5.1. Topology overview

Directory Server supports a distributed directory where you spread the directory tree you designed in Designing-the-directory-tree across multiple physical Directory Servers. How you divide the directory across those servers influences the following performance-related points:

  • Performance for directory-enabled applications.
  • Availability of the directory service.
  • Management of the directory service.

The directory topology has the following key meanings:

Database

The database is the basic unit for jobs such as replication, backups, and data restoration. You can divide a single directory into several pieces and assign them to separate databases. You can then distribute these databases between servers, reducing the workload for each server. You can store more than one database on a single server. For example, one server might contain three different databases.

For more details about multiple databases, About using multiple databases.

Suffix

When you divide the directory tree across several databases, each database contains a portion of the directory tree called a suffix. For example, you can use one database to store only entries in the ou=people,dc=example,dc=com suffix (branch) of the directory tree.

For more details about suffixes, see About suffixes.

Knowledge references (referrals and chaining)

Directory Server provides knowledge references mechanisms, such as referrals and chaining, for linking directory data stored in different databases.

For more details about referrals and chaining, see Using referrals and Using chaining.

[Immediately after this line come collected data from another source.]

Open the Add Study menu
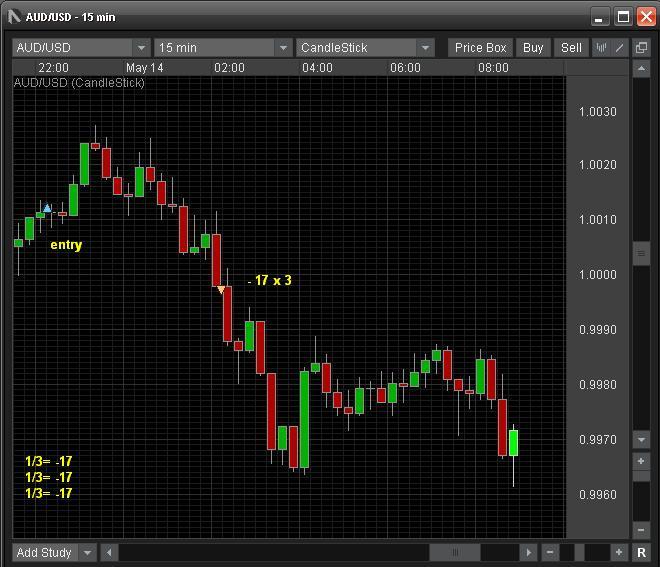 87,552
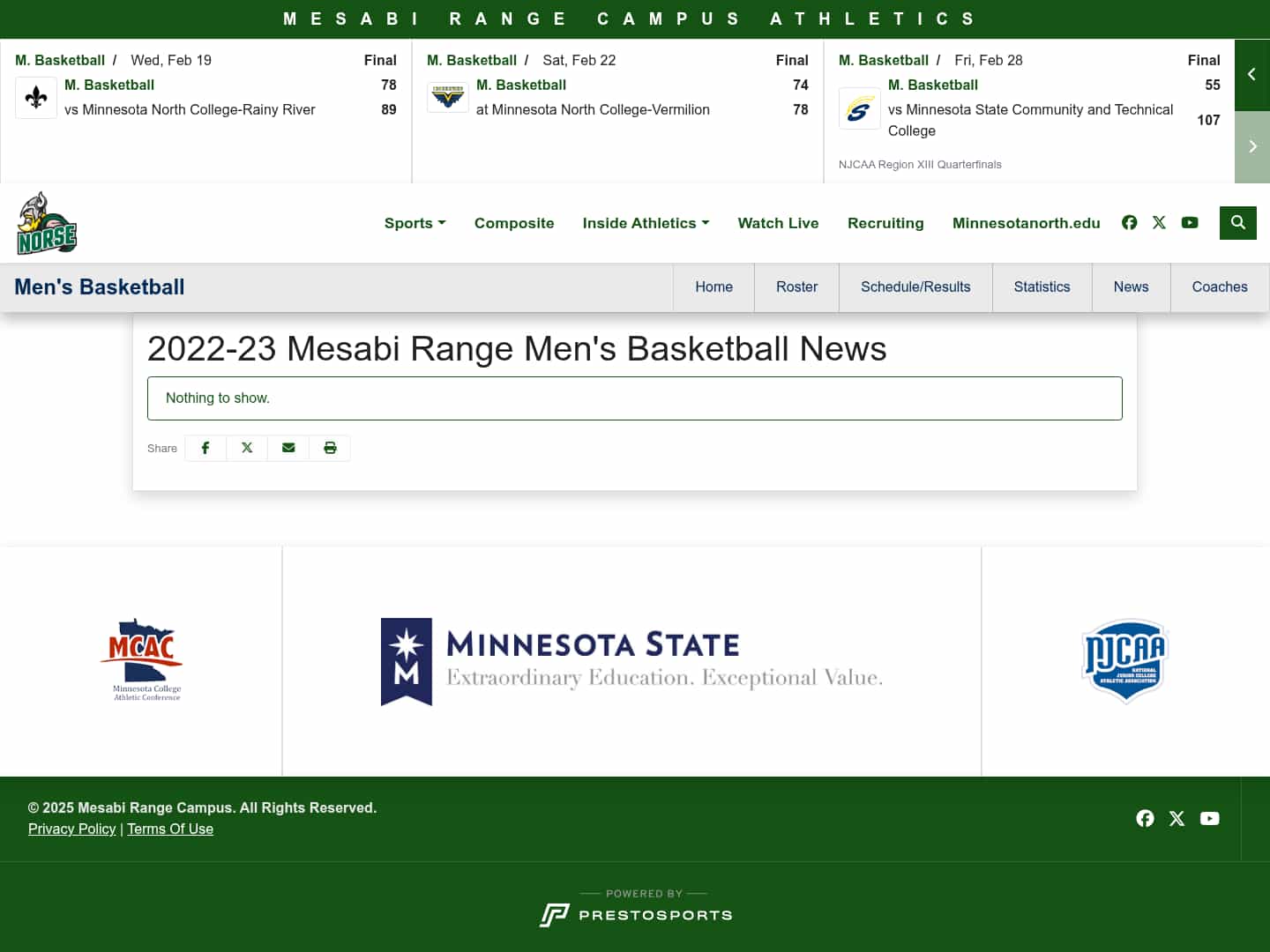Visit Minnesotanorth.edu
Image resolution: width=1270 pixels, height=952 pixels.
tap(1026, 223)
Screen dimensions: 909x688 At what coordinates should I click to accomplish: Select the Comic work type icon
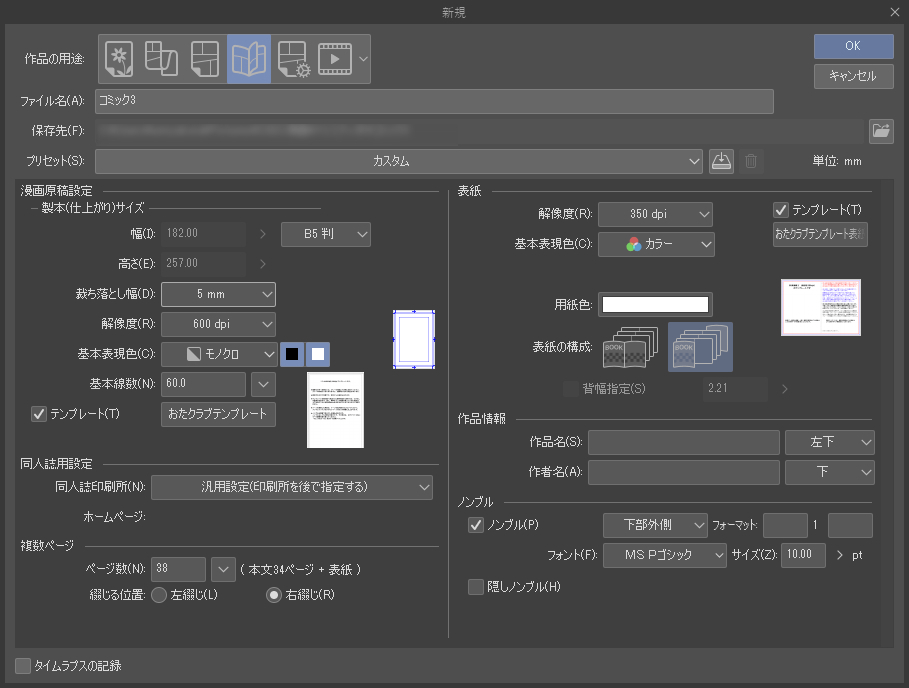pyautogui.click(x=204, y=59)
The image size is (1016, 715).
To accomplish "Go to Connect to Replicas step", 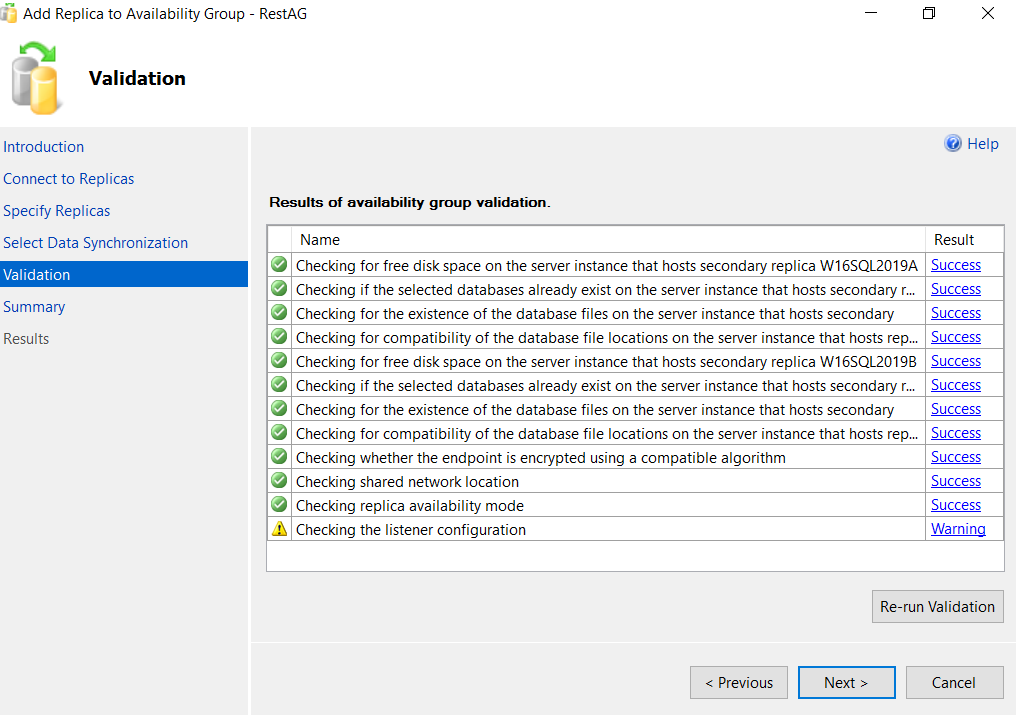I will tap(69, 179).
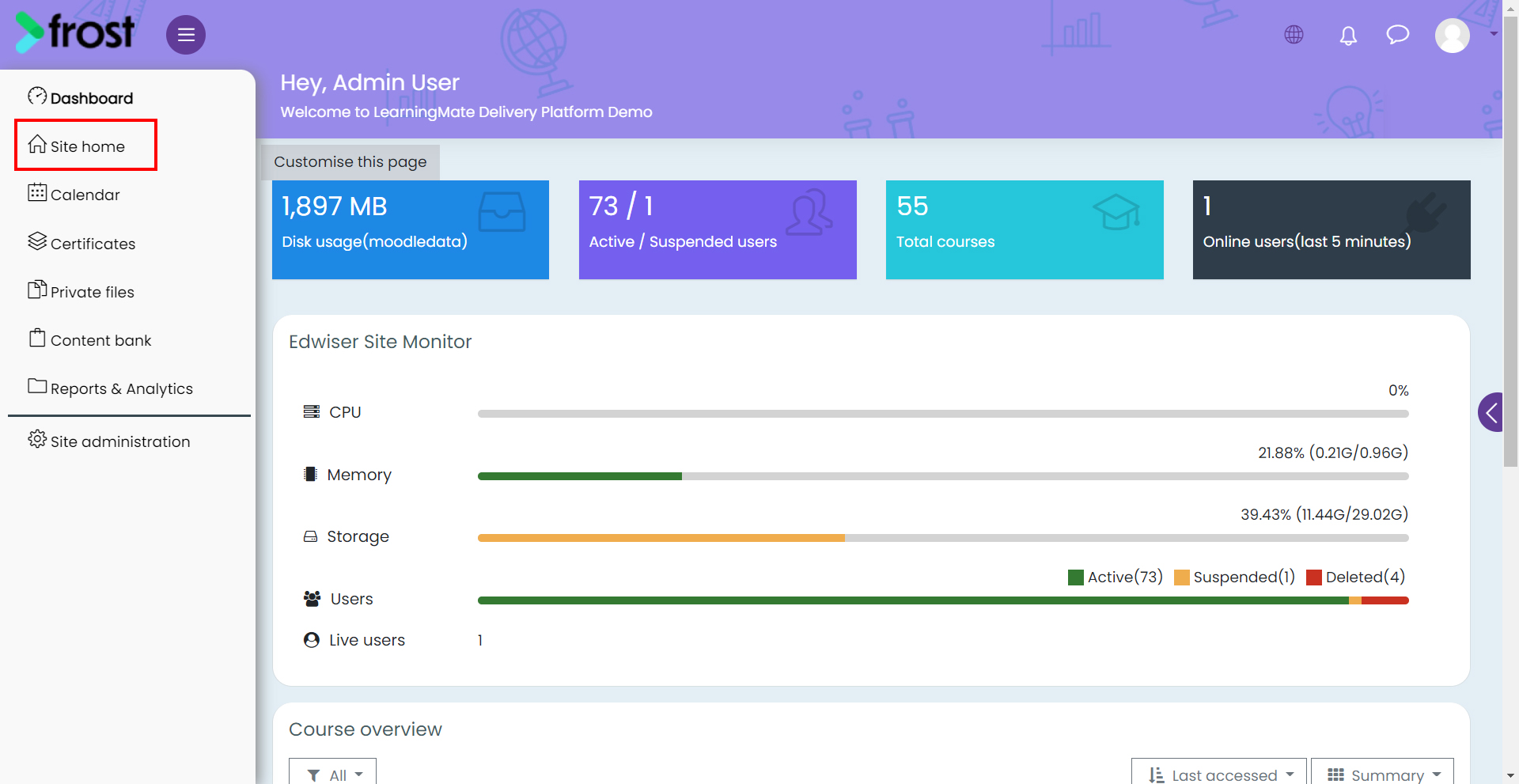Click the frost logo
Viewport: 1519px width, 784px height.
point(75,32)
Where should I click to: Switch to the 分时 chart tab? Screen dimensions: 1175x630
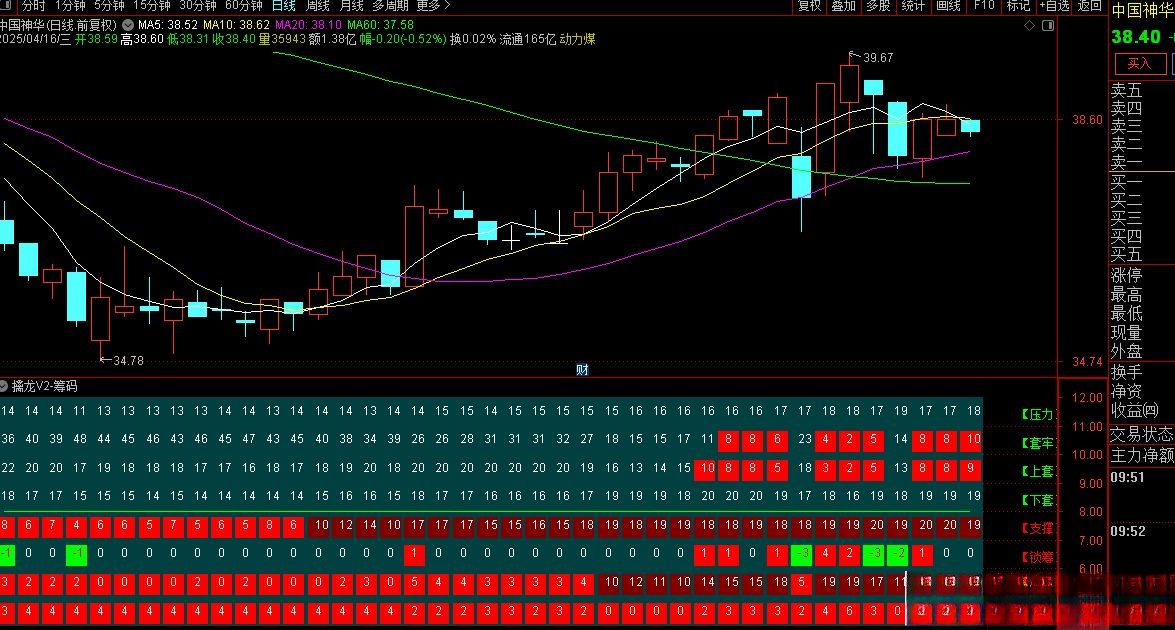tap(34, 6)
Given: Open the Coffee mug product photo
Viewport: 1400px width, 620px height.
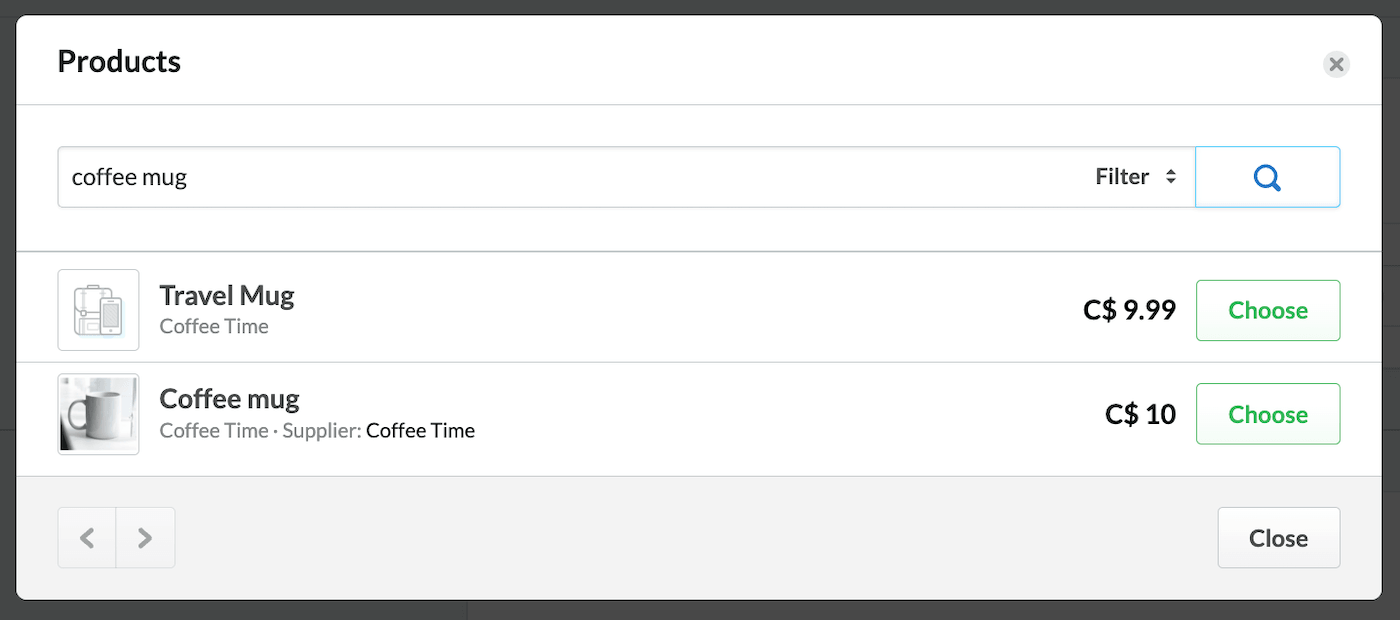Looking at the screenshot, I should [x=98, y=414].
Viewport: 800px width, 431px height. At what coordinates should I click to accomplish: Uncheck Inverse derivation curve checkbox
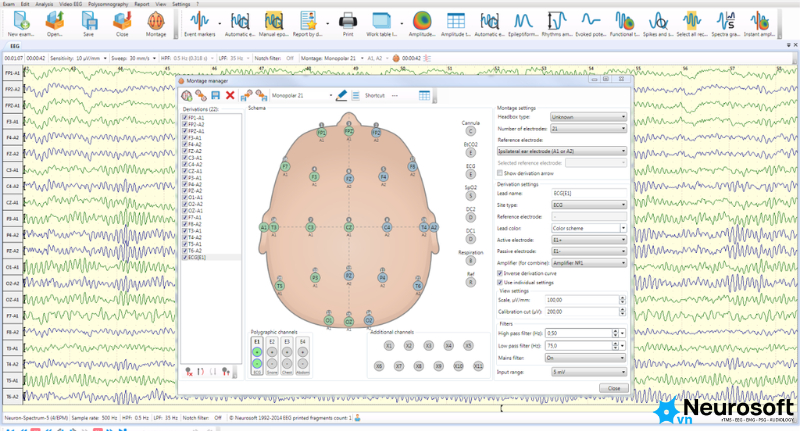(x=500, y=273)
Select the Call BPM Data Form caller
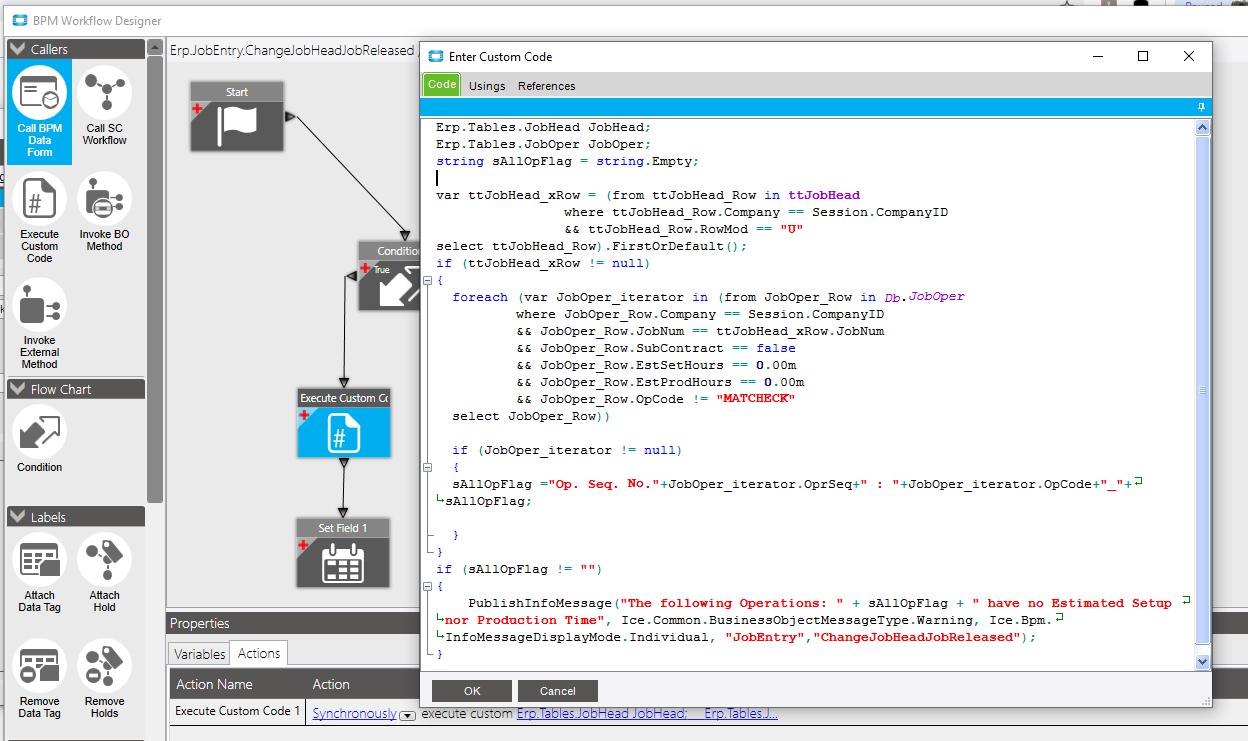1248x741 pixels. click(x=39, y=94)
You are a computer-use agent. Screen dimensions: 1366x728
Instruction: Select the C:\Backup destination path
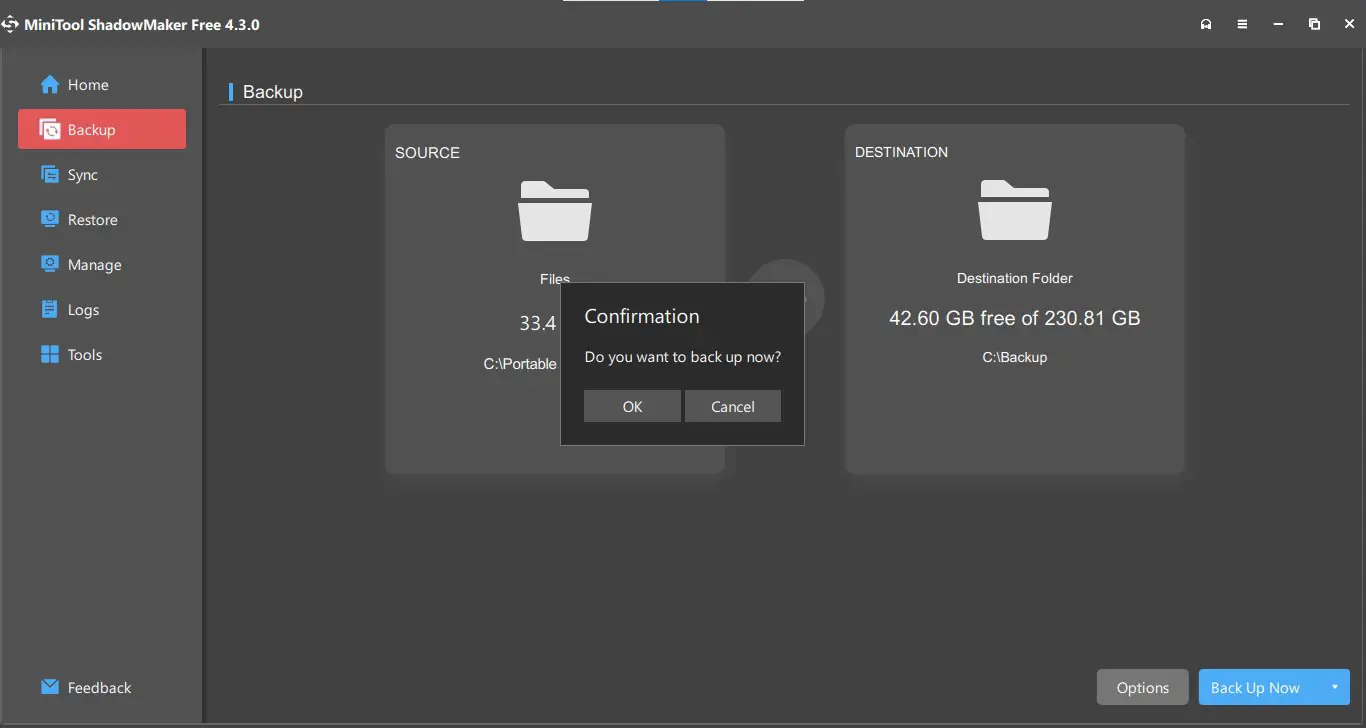coord(1014,357)
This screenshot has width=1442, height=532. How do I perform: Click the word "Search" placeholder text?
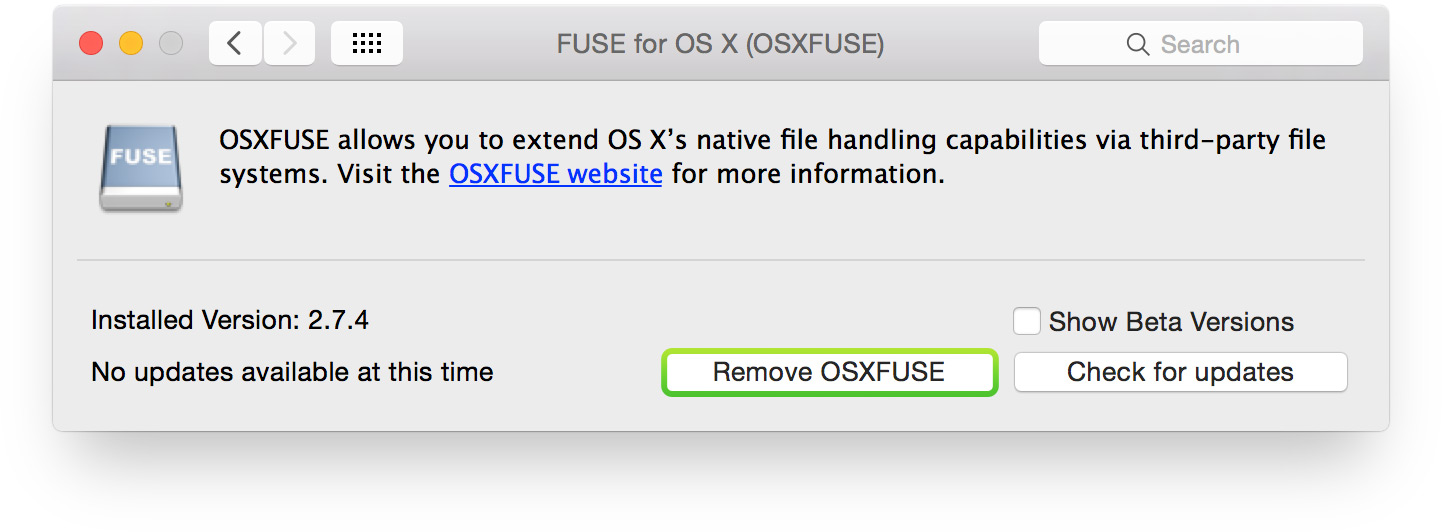[x=1200, y=44]
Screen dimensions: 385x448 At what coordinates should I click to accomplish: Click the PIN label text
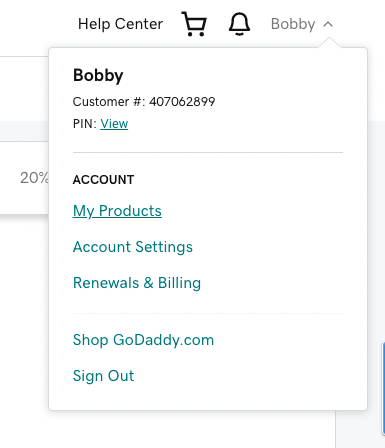point(85,124)
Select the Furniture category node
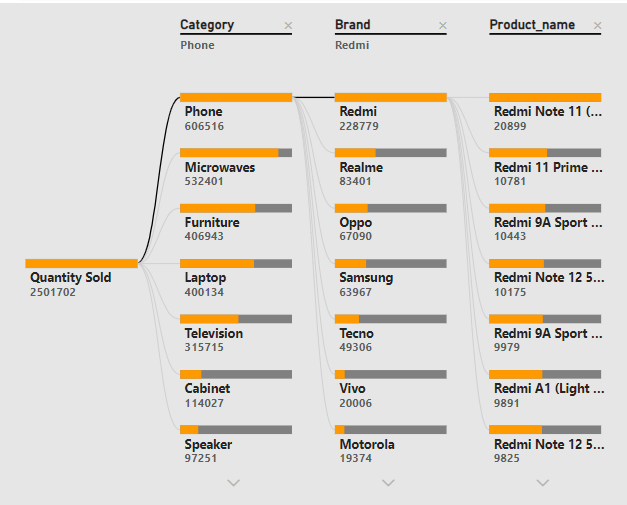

5.2. Distributing the directory data

By distributing the directory data, you can scale the directory across multiple servers without physically containing directory entries on each server in the enterprise. A distributed directory can therefore hold a much larger number of entries than would be possible with a single server.

Additionally, you can configure the directory to hide the distribution details from the user.

5.2.1. Using multiple databases in Directory Server

Directory Server stores data in Lightning Memory-Mapped Databases (LMDB). Each database consists of a set of large files that contain all the data assigned to it.

You can store different portions of the directory trees in different databases. For example, your directory tree can appear in the following way:

Figure 5.1. Example directory tree

dg designing directory topology 1

The directory in the example consist of following three sub-suffixes:

  • ou=people,dc=example,dc=com
  • ou=groups,dc=example,dc=com
  • ou=services,dc=example,dc=com

You can store the data of the three sub-suffixes in three separate databases in the following way:

Figure 5.2. Storing suffix data in separate databases

dg designing directory topology 2
  • DB1 for ou=people,dc=example,dc=com
  • DB2 for ou=groups,dc=example,dc=com
  • DB3 for ou=services,dc=example,dc=com

When you divide the directory tree among several databases, you can distribute these databases across multiple servers to reduce the workload on each server. For example, you can store three databases (DB1, DB2, and DB3) on two servers (Server A and Server B).

Figure 5.3. Dividing suffix databases between separate servers

dg designing directory topology 3

Server A contains DB1 and DB2, and Server B contains DB3.

Directory Server supports adding databases dynamically, without stopping the entire directory service.

5.2.2. Suffixes in Directory Server

A database contains the data for a specific suffix (a portion of the directory tree). In Directory Server, you can create a root suffix or sub-suffix.

Root suffix
A root suffix is the entry at the top of a tree. It can be the root of your directory tree or part of a larger tree you have designed for your Directory Server.
Sub-suffix
A sub-suffix is a branch under a root suffix.

For example, ExampleCom creates suffixes to represent the distribution of its directory data in the following way:

Figure 5.4. Directory tree for ExampleCom

dg designing directory topology 4

ExampleCom spreads its directory tree across four different databases in the following way:

Figure 5.5. Directory tree spread across multiple databases

dg designing directory topology 5

The four databases contain the data for the following suffixes:

  • The root suffix dc=example,dc=com. Along with dc=example,dc=com data, this database contains and the data for the ou=marketing,dc=example,dc=com branch of the original directory tree.
  • The ou=testing,dc=example,dc=com sub-suffix.
  • The ou=development,dc=example,dc=com sub-suffix.
  • The ou=partners,ou=development,dc=example,dc=com sub-suffix.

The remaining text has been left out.